Work to be completed: Arrange the lines of the records as a numbered list, skipping blank lines. Begin at the line that has "The height and width of the screenshot is (480, 480)." and stop after the line that has "coord(380,387)".

[Stored data entries]
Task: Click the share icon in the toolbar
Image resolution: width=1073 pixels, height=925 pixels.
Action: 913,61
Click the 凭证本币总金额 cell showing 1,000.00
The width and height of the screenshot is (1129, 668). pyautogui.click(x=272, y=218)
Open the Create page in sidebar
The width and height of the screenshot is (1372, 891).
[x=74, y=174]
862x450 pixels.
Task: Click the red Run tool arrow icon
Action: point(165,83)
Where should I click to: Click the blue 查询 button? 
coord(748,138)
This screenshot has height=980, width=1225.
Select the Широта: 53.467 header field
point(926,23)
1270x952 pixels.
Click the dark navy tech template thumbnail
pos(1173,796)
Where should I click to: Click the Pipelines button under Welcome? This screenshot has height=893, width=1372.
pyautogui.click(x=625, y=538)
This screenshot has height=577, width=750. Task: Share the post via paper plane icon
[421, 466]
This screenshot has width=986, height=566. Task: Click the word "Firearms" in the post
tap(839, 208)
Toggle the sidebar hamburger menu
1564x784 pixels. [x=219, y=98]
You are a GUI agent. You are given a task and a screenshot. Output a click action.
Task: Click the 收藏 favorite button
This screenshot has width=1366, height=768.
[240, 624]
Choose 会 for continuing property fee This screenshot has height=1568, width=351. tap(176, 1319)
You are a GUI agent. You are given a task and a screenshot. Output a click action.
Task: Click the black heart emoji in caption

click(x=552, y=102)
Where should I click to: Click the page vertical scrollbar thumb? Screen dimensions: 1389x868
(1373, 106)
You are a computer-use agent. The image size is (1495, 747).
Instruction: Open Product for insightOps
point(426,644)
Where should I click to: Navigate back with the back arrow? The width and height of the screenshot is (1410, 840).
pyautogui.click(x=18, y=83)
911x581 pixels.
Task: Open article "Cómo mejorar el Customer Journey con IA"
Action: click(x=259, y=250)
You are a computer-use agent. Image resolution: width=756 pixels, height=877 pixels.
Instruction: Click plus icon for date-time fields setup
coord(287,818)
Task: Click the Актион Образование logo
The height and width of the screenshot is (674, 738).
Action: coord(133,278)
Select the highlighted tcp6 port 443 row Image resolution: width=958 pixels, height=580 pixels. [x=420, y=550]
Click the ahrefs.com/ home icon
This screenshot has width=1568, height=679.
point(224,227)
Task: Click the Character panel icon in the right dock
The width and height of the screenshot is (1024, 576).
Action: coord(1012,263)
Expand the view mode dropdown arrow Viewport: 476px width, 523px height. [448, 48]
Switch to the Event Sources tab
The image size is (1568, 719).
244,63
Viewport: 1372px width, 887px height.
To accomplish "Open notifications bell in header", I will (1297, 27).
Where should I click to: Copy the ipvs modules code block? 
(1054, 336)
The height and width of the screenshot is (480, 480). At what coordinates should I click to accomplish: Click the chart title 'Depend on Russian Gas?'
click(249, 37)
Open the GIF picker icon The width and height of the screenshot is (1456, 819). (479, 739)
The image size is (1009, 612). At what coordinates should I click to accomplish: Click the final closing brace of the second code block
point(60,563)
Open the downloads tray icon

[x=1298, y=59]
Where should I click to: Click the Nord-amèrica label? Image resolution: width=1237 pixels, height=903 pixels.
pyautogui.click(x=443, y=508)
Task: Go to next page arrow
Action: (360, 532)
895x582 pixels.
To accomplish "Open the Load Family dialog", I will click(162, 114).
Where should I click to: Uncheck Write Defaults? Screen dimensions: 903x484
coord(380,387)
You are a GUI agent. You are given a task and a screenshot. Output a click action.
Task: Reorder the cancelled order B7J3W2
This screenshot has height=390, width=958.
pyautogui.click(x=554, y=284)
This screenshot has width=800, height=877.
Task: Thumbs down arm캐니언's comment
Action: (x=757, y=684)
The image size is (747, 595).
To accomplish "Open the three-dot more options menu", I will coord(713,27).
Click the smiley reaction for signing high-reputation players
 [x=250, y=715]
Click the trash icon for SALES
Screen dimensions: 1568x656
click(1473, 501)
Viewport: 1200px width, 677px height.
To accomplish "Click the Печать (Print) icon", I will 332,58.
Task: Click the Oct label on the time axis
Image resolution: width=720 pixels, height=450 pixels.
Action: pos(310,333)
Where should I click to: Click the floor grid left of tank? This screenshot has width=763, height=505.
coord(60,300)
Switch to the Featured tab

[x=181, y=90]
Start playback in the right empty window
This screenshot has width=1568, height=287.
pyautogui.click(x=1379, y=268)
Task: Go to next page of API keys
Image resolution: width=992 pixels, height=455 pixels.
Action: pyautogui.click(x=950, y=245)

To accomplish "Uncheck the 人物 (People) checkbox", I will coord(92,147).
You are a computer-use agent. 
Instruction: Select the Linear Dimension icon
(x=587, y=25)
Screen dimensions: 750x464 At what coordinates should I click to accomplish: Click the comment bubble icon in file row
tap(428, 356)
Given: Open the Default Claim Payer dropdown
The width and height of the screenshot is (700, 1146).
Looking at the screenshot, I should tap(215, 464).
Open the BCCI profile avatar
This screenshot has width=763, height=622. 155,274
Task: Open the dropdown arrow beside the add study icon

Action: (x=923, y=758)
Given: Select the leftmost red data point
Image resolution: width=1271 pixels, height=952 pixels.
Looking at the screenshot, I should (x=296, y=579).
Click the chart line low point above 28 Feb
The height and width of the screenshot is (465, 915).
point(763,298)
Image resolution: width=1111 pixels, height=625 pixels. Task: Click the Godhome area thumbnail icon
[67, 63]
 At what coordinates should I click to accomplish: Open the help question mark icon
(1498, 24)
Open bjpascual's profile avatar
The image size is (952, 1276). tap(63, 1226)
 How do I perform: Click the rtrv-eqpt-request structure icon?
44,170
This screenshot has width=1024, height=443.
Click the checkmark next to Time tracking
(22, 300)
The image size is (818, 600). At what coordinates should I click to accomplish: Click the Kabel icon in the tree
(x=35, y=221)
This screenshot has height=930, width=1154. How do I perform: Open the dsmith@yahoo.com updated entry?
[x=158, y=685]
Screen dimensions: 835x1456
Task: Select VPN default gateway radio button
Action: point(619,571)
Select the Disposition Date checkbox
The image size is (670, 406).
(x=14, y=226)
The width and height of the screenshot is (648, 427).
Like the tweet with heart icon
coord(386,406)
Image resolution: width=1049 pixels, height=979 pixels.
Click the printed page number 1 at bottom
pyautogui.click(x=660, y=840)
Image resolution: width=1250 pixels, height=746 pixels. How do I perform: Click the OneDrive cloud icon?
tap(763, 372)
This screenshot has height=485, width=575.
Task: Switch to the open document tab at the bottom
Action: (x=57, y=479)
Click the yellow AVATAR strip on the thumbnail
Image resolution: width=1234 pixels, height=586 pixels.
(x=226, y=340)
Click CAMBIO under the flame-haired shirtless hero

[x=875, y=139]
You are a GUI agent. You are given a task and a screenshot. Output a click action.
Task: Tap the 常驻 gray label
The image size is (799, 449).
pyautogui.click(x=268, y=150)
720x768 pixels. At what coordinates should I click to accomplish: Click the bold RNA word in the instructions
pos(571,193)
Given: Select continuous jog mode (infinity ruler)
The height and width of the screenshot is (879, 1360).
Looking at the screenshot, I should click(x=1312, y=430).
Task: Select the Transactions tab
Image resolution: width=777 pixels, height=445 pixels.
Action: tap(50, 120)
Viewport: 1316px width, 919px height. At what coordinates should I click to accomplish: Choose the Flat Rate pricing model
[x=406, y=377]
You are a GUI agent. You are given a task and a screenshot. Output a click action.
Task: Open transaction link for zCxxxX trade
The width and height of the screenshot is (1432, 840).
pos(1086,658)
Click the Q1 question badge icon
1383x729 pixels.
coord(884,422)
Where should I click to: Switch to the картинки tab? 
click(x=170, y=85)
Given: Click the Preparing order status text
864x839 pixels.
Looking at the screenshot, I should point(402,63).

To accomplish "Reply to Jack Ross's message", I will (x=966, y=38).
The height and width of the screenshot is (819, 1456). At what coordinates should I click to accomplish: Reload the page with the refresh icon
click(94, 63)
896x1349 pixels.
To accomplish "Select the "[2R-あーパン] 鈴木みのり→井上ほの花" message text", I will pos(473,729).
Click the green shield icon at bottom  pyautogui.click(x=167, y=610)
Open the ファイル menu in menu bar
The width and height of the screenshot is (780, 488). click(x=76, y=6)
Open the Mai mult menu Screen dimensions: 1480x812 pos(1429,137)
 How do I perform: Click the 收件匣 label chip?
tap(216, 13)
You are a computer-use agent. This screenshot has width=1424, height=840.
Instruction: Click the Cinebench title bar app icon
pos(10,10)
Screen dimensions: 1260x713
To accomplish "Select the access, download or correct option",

Written reply:
1. The height and width of the screenshot is (480, 480). At what coordinates should I click to accomplish: Click the chart title 'Depend on Russian Gas?'
2. click(249, 37)
3. Open the GIF picker icon The width and height of the screenshot is (1456, 819). (479, 739)
4. The image size is (1009, 612). At what coordinates should I click to accomplish: Click the final closing brace of the second code block
5. point(60,563)
6. Open the downloads tray icon
7. [x=1298, y=59]
8. Where should I click to: Click the Nord-amèrica label? Image resolution: width=1237 pixels, height=903 pixels.
9. pyautogui.click(x=443, y=508)
10. Task: Go to next page arrow
11. Action: (360, 532)
12. 895x582 pixels.
13. To accomplish "Open the Load Family dialog", I will click(162, 114).
14. Where should I click to: Uncheck Write Defaults? Screen dimensions: 903x484
15. coord(380,387)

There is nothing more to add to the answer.